*To do*
Reproduce word for word the passage of the Giken Sakata placement announcement that opens with the words "1.3 The Company" and closes with "others, the Placement.".

*Quoted passage*
-=-=-

GIKEN SAKATA (S) LIMITED (Incorporated in the Republic of Singapore) (Company Registration No. 197903879W)

THE PROPOSED PLACEMENT OF UP TO 80,000,000 NEW ORDINARY SHARES IN THE CAPITAL OF GIKEN SAKATA (S) LIMITED

1. INTRODUCTION TO THE TRANSACTIONS
1.1 The board of directors (the "Directors") of Giken Sakata (S) Limited (the "Company", and together with its subsidiaries, the "Group") refers to its announcement dated 11 April 2014, 1
June 2014 and 2 July 2014 (the "Previous Announcements") in relation to the proposed acquisition of 624,079 shares in the capital of Cepu Sakti Energy Pte. Ltd. (the "Acquisition"). Unless otherwise defined, all capitalised terms used in this announcement shall bear the same meaning as ascribed to them in the Previous Announcements.
1.2 Further to the Previous Announcements, the Directors wish to announce that the Company has, on 11 July 2014 entered into a placement agreement ("Placement Agreement") with Religare Capital Markets (Singapore) Pte. Limited (the "Placement Agent") pursuant to which the Company proposes to issue up to 80,000,000 new ordinary shares in the capital of the Company (the "Placement Shares") at an issue price of not less than S$0.30 per Placement Share (the "Placement Price"), amounting to an aggregate amount of up to S$24,000,000 (assuming
80,000,000 Placement Shares are issued at the minimum Placement Price of S$0.30 per Placement Share)(the "Placement"). The Placement Agent and the Company may agree on a Placement Price which is higher than the minimum Placement Price of S$0.30 per Placement Share.
1.3 The Company intends to convene an extraordinary general meeting (the "EGM") to seek approval of the shareholders of the Company ("Shareholders") for, amongst others, the Placement.
2. THE PLACEMENT
2.1. Introduction to the Placement
Subject to the terms and conditions of the Placement Agreement, the Company has agreed to issue, and the Placement Agent has agreed, subject to the lodgement by the Company of an offer information statement for the Placement, to procure subscriptions on a commercially reasonable efforts basis for the Placement Shares at not less than S$0.30 for each Placement Share.
The Placement is not underwritten and will be undertaken pursuant to Section 277 of the
Securities and Futures Act (Chapter 289 of Singapore).

-=-=-

*Supplied material*

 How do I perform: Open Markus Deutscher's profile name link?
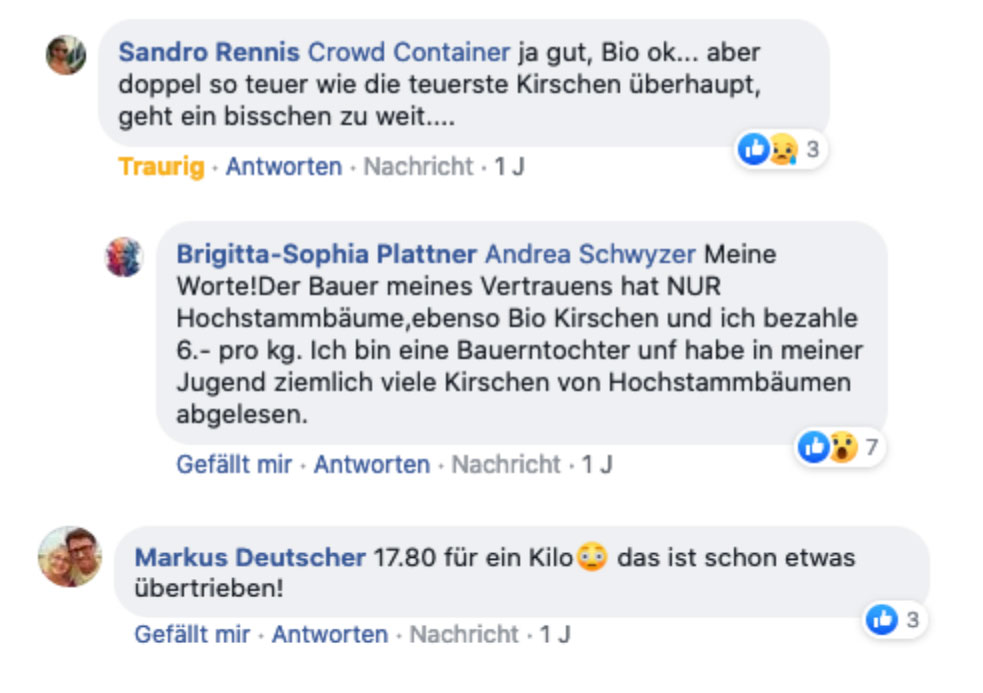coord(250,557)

-=-=-

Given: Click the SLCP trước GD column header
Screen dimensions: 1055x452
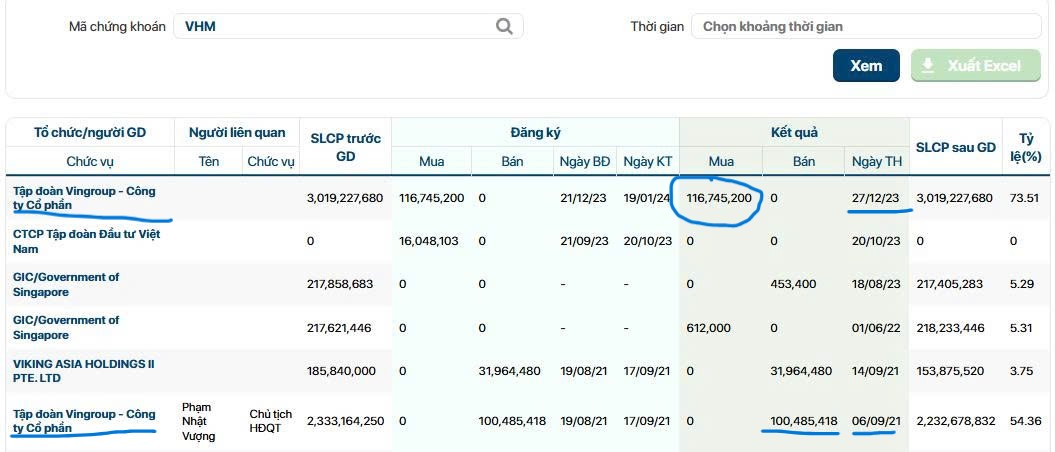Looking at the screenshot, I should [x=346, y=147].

-=-=-

*Exercise response*
1.3 The Company intends to convene an extraordinary general meeting (the "EGM") to seek approval of the shareholders of the Company ("Shareholders") for, amongst others, the Placement.